*What you are asked to do*.
Please collect every line of the listing below that contains the string "Instruction".

*Data records*.
-- begin --

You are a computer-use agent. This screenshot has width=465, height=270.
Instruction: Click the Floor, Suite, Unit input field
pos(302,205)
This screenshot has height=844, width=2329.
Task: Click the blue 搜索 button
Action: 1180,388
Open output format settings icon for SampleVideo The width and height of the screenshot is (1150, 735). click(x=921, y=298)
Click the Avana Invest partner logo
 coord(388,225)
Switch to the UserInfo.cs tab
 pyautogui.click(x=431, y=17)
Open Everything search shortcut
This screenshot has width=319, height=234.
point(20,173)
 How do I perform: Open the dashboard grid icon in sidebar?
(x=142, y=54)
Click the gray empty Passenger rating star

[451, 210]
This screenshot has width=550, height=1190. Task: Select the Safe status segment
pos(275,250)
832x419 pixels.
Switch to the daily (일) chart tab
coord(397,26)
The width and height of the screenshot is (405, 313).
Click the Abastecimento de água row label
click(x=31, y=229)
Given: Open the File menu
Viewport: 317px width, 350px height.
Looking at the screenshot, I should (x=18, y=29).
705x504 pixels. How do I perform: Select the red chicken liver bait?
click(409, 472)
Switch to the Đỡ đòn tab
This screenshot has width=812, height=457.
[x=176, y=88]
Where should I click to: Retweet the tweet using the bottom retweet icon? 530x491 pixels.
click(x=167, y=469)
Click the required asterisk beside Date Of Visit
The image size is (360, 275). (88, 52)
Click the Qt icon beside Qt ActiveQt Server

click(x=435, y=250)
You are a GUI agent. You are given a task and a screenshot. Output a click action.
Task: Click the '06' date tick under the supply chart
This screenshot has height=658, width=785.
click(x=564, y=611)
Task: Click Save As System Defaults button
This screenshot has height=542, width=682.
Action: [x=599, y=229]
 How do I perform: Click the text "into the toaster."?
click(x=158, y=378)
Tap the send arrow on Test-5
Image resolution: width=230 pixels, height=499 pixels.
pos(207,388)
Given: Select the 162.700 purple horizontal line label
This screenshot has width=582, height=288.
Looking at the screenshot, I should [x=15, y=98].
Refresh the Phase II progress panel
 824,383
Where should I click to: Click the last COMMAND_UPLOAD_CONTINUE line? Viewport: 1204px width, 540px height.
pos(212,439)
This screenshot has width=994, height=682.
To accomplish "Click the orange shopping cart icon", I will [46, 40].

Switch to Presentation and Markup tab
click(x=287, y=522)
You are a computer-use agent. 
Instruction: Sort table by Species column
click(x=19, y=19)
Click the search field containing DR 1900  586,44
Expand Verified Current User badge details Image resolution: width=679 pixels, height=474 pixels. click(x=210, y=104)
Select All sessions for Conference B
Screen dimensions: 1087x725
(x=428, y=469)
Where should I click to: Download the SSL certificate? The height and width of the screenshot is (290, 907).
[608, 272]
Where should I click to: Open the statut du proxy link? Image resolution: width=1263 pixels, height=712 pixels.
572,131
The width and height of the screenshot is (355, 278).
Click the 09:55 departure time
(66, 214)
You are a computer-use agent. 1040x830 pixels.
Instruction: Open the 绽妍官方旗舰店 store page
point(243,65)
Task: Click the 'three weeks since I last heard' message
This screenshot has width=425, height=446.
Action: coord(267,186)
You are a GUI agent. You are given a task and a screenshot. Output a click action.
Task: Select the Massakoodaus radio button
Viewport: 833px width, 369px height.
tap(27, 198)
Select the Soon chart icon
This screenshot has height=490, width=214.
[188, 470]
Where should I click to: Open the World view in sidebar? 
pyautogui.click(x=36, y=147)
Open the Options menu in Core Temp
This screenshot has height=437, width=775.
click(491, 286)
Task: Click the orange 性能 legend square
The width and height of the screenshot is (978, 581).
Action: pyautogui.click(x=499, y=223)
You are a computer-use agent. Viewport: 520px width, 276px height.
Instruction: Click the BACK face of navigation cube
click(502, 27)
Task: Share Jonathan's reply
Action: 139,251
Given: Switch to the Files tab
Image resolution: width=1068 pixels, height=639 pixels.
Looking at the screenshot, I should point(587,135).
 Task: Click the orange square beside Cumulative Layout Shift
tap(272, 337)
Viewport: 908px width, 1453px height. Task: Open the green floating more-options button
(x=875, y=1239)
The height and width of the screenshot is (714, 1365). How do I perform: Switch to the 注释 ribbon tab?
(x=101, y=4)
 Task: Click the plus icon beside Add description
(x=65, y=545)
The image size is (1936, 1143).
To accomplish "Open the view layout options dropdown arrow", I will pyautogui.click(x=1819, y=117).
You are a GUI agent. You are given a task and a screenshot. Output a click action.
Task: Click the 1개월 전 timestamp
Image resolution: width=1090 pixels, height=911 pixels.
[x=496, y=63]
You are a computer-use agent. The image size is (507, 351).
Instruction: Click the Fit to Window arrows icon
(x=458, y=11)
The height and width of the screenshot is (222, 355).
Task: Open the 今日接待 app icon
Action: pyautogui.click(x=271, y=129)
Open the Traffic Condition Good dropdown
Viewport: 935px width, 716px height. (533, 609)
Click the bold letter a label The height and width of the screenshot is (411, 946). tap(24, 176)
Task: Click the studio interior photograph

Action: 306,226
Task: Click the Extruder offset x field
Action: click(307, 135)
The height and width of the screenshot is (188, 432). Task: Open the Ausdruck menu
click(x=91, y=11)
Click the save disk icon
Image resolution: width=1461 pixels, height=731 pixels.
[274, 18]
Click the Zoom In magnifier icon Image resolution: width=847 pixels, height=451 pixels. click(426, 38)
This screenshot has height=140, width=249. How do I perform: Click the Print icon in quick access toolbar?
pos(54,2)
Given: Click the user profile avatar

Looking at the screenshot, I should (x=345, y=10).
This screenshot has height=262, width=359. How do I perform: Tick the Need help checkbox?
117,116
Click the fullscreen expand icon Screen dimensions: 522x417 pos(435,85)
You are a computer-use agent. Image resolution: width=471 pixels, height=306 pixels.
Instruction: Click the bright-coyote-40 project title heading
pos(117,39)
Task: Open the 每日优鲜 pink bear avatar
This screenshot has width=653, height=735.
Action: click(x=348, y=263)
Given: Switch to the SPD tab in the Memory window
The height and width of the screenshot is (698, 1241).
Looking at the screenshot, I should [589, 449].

-- end --

*Output of the task*.
Instruction: Click the Floor, Suite, Unit input field
Instruction: Sort table by Species column
Instruction: Open the 绽妍官方旗舰店 store page
Instruction: Click the BACK face of navigation cube
Instruction: Click the Fit to Window arrows icon
Instruction: Click the bright-coyote-40 project title heading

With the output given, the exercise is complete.